Structural analysis of human complement protein H: homology with C4b binding protein, beta 2-glycoprotein I, and the Ba fragment of B2.

We report here a partial primary structure for human complement protein H. Tryptic peptides comprising 27% of the H molecule were isolated by conventional techniques and were sequenced (333 amino acid residues). Several mixed-sequence oligonucleotide probes were constructed, based on the peptide sequence data, and were used to screen a human liver cDNA library. The largest recombinant plasmid (pH1050), which hybridized with two probes, was further characterized. The cDNA insert of this plasmid contained coding sequence (672 bp) for 224 amino acids of H. The 3' end of this clone had a polyadenylated tail preceded by a polyadenylation recognition site (ATTAAA) and a 3'-untranslated region (229 bp). Four regions of internal homology, each about 60 amino acids in length, were observed in the derived protein sequence from this cDNA clone, and a further seven from the tryptic peptide sequences. The consensus sequence for each of the repetitive units of H was four cysteines, two prolines, three glycines, one tryptophan, and two tyrosines/phenylalanines.
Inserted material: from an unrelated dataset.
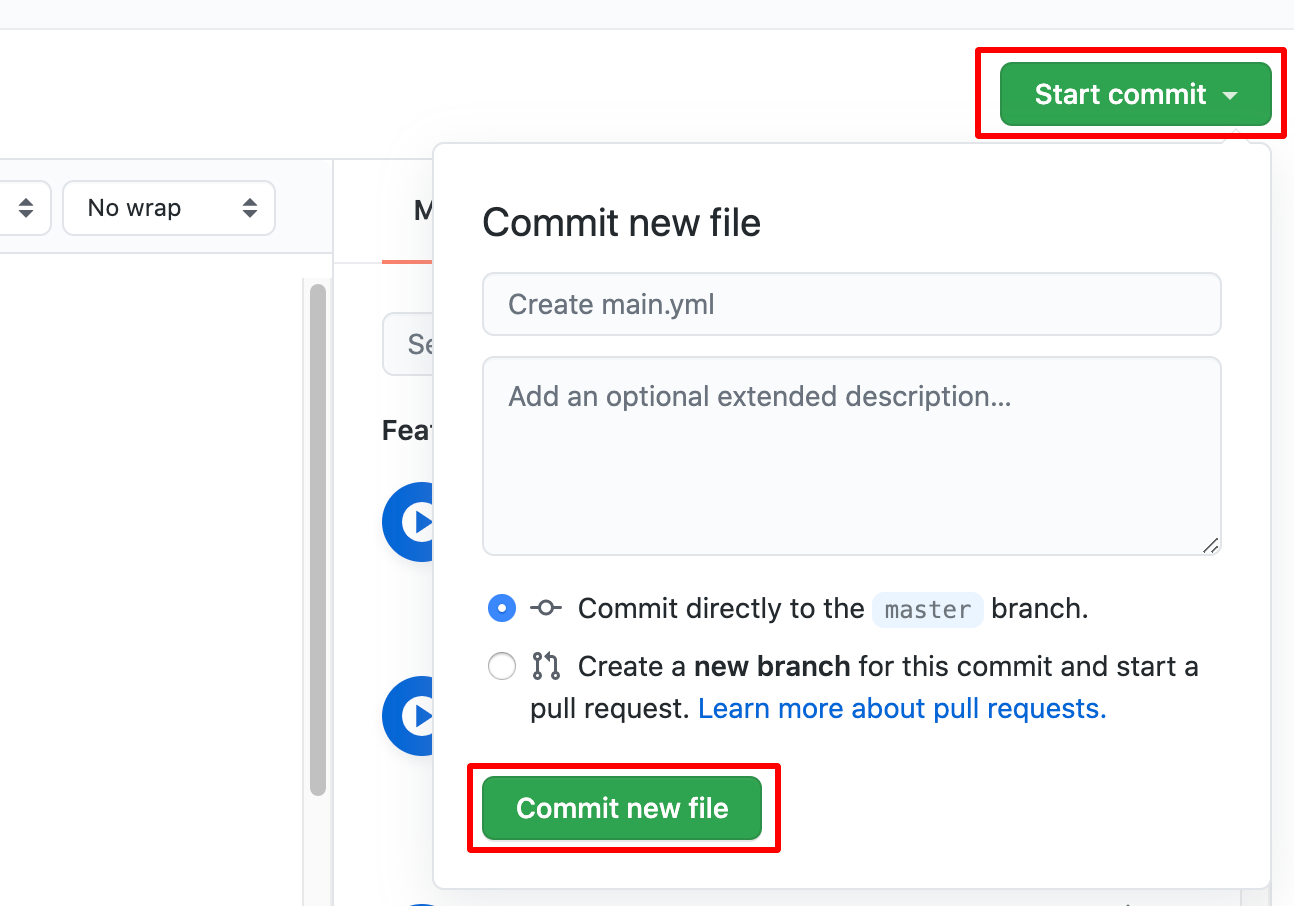The width and height of the screenshot is (1294, 906).
Task: Focus the Create main.yml commit message field
Action: (851, 304)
Based on the mole percent values for each of these amino acids, it is likely that H is composed of about 20 repetitive units of this nature. Furthermore, the repetitive unit of H shows pronounced homology with the Ba fragment of B, the C4b binding protein, and beta 2-glycoprotein I. Therefore, it seems that at least portions of these proteins have evolved from a common ancestral DNA element.